Information provided —
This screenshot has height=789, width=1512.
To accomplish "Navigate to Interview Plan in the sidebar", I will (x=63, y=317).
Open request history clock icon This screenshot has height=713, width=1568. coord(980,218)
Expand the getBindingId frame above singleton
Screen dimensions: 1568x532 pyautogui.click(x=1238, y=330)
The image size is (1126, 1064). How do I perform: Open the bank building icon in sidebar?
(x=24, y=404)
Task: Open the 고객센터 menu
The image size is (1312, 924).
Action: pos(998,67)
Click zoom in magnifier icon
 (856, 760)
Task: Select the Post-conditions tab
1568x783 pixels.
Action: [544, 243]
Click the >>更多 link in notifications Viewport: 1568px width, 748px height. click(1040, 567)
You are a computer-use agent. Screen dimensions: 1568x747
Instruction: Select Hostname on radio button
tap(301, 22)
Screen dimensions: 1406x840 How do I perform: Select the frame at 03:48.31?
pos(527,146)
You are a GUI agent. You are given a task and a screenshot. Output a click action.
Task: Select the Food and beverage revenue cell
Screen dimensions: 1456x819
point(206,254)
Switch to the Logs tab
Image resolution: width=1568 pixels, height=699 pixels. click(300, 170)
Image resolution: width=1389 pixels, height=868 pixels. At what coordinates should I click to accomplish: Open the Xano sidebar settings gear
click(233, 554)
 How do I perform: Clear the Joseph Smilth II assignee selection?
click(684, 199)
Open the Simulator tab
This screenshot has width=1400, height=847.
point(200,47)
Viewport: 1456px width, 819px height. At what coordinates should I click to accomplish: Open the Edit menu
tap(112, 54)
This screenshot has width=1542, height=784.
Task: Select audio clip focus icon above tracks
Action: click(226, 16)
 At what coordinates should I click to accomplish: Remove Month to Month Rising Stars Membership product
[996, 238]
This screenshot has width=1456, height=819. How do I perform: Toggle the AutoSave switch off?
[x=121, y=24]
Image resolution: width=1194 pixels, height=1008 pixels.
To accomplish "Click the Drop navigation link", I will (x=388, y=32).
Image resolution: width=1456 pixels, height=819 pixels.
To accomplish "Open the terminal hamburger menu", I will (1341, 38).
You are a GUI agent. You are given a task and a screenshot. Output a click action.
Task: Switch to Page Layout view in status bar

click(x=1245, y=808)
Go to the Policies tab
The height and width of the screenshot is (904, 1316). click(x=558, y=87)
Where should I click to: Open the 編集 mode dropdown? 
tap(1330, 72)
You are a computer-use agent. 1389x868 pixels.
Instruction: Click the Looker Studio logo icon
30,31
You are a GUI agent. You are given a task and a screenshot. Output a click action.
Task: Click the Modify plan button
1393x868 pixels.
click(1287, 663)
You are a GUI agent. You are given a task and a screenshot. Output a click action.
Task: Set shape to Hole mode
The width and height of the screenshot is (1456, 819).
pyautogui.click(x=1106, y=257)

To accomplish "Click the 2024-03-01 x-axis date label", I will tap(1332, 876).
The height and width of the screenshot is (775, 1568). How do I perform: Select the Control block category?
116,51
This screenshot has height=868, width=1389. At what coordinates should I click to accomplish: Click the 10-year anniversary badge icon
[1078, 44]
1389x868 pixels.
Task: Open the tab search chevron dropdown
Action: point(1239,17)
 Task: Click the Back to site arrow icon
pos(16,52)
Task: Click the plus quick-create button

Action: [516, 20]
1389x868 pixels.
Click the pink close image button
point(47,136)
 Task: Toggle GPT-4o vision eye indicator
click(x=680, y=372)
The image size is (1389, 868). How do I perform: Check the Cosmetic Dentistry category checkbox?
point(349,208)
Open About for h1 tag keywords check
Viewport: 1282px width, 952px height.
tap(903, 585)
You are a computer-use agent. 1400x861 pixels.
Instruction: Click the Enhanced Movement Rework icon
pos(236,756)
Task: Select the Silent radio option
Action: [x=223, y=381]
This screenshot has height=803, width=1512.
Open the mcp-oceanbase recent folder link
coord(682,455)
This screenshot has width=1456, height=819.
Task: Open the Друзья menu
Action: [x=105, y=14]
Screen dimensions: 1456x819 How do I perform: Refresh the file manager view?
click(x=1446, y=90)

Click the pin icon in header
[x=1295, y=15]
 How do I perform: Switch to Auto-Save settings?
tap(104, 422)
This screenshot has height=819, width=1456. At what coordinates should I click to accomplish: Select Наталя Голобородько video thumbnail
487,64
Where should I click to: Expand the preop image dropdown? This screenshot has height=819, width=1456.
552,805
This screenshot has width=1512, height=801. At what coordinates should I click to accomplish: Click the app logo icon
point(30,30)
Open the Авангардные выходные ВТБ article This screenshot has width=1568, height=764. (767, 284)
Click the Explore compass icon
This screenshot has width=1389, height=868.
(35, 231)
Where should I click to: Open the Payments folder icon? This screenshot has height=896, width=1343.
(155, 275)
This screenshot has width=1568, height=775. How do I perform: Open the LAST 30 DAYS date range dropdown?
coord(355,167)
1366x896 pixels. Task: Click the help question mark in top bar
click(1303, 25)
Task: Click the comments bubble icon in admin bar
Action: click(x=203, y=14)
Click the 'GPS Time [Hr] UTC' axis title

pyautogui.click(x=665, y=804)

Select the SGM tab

Action item — Return every line holding the word "computer" from the records.

Result of the task —
You are a computer-use agent. Screen dimensions: 1568x747
You are a computer-use agent. 1389x868 pixels.
You are a computer-use agent. 1400x861 pixels.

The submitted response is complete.